Each entry below must be repeated exactly. Leave the pictures out of it.

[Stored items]

*** Block opens ***

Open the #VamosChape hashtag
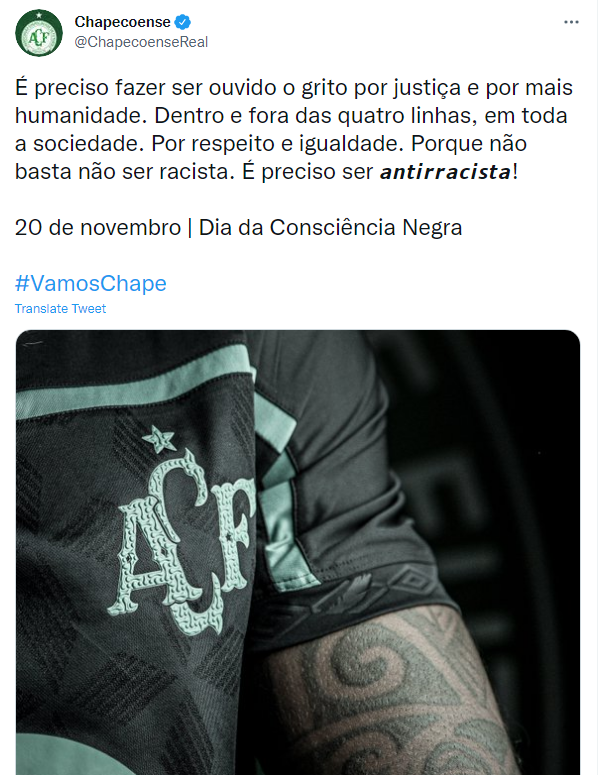598x775 pixels. [x=90, y=284]
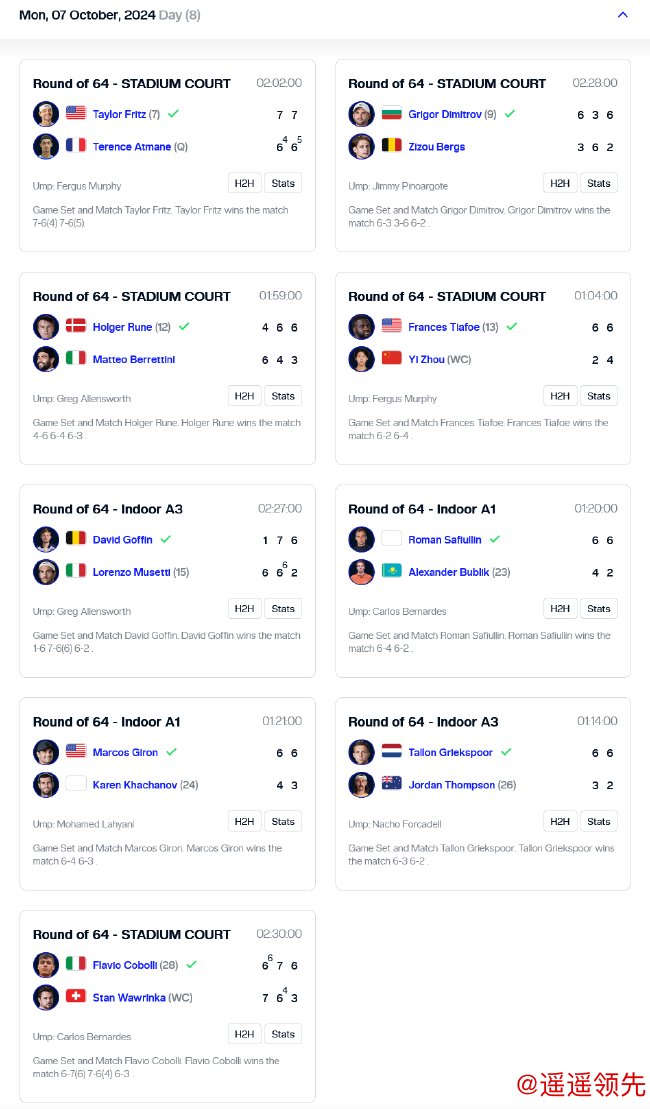Open Frances Tiafoe's player profile link

pos(443,327)
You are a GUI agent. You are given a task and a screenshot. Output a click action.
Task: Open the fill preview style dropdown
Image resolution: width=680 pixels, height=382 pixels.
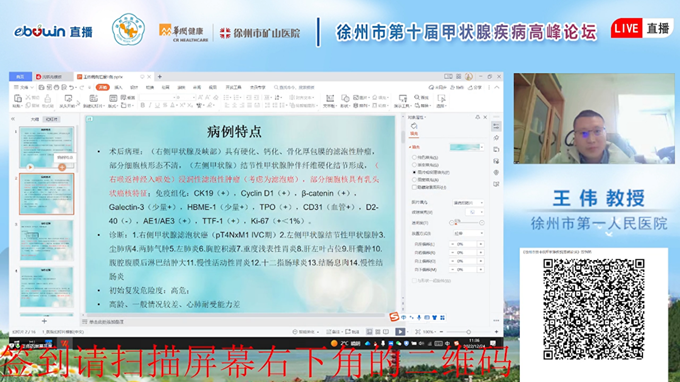click(x=467, y=147)
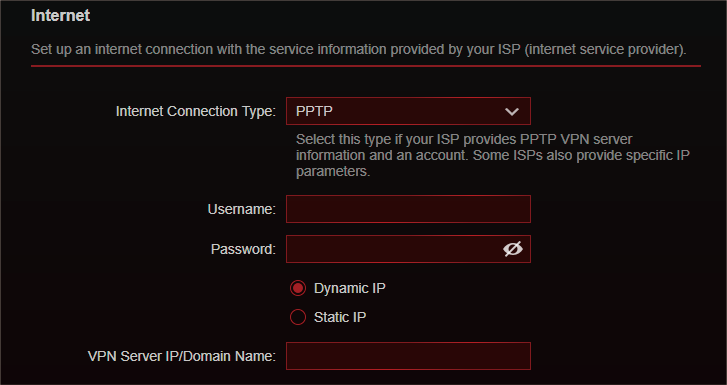
Task: Select the Static IP radio button
Action: point(298,317)
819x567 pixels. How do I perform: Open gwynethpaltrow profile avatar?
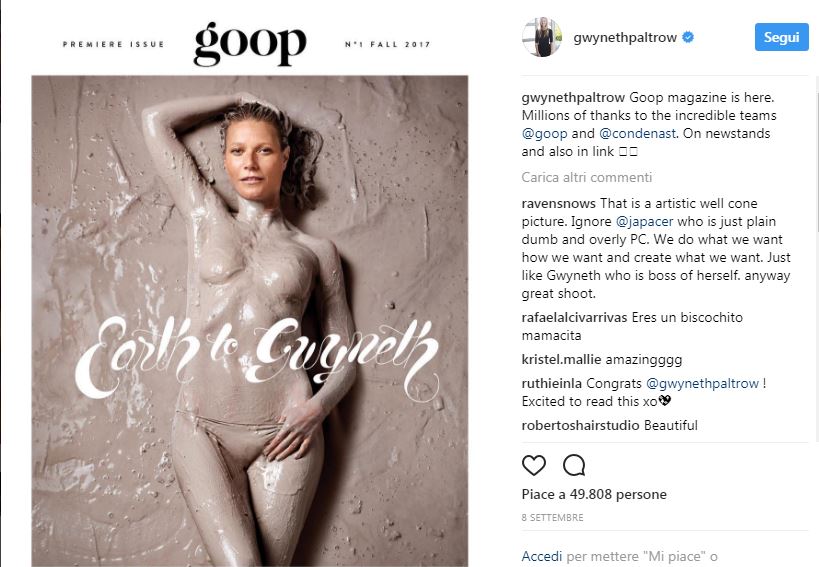542,37
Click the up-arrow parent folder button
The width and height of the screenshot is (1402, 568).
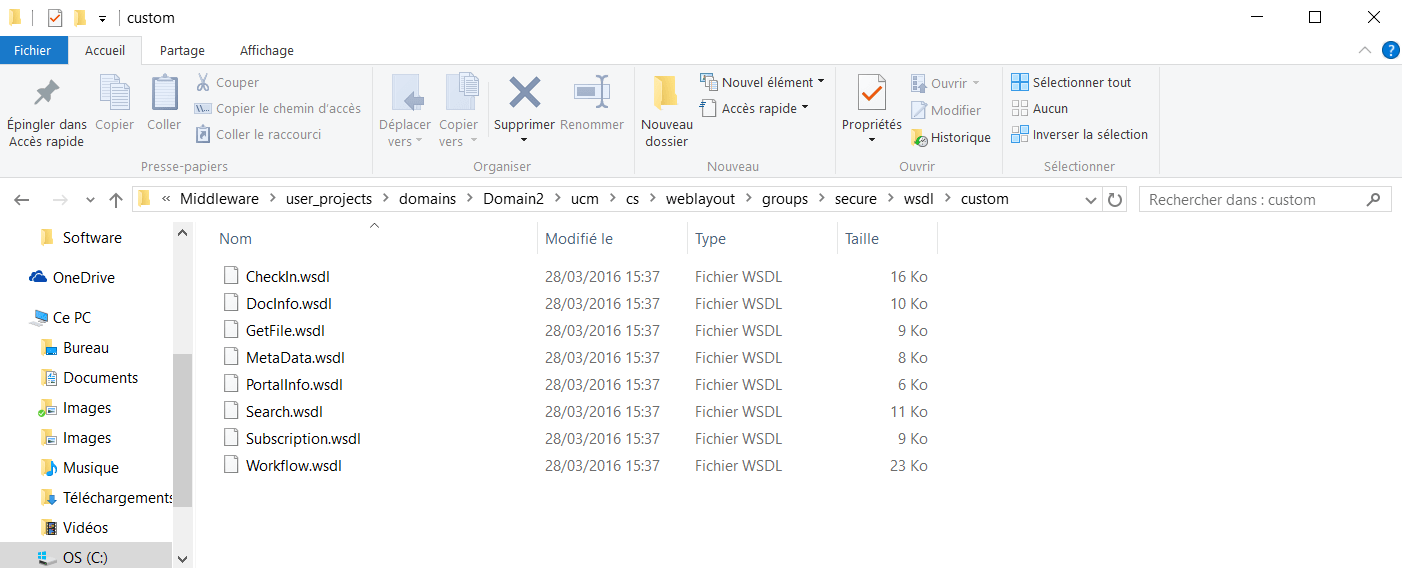pos(116,200)
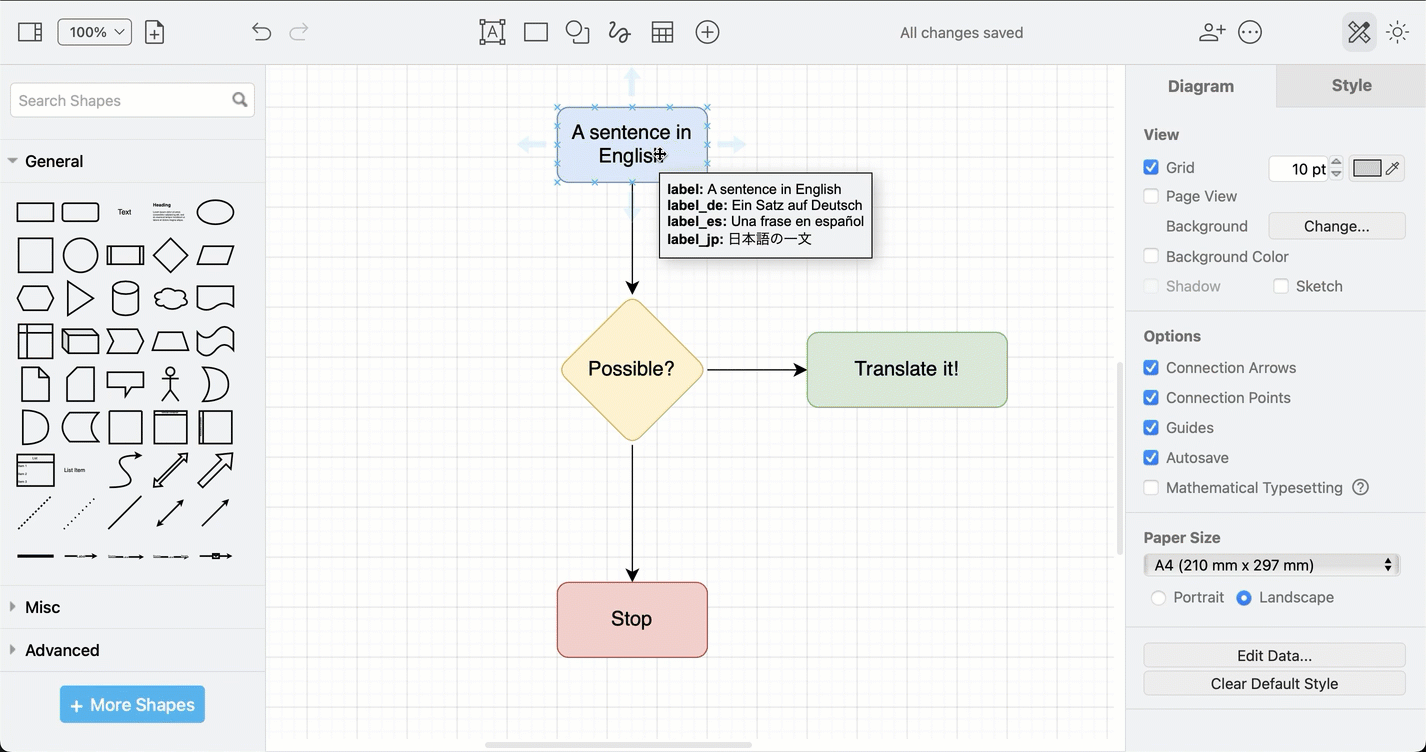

*** Block closes ***

Result:
Open the #VamosChape hashtag
598x775 pixels. [x=90, y=284]
Open Frances Tiafoe's player profile link

pos(443,327)
You are a GUI agent. You are given a task and a screenshot. Output a click action.
Task: Open the fill preview style dropdown
Image resolution: width=680 pixels, height=382 pixels.
click(x=467, y=147)
Task: Select the Static IP radio button
Action: point(298,317)
819x567 pixels. How do I perform: Open gwynethpaltrow profile avatar?
542,37
Click the up-arrow parent folder button
The width and height of the screenshot is (1402, 568).
pos(116,200)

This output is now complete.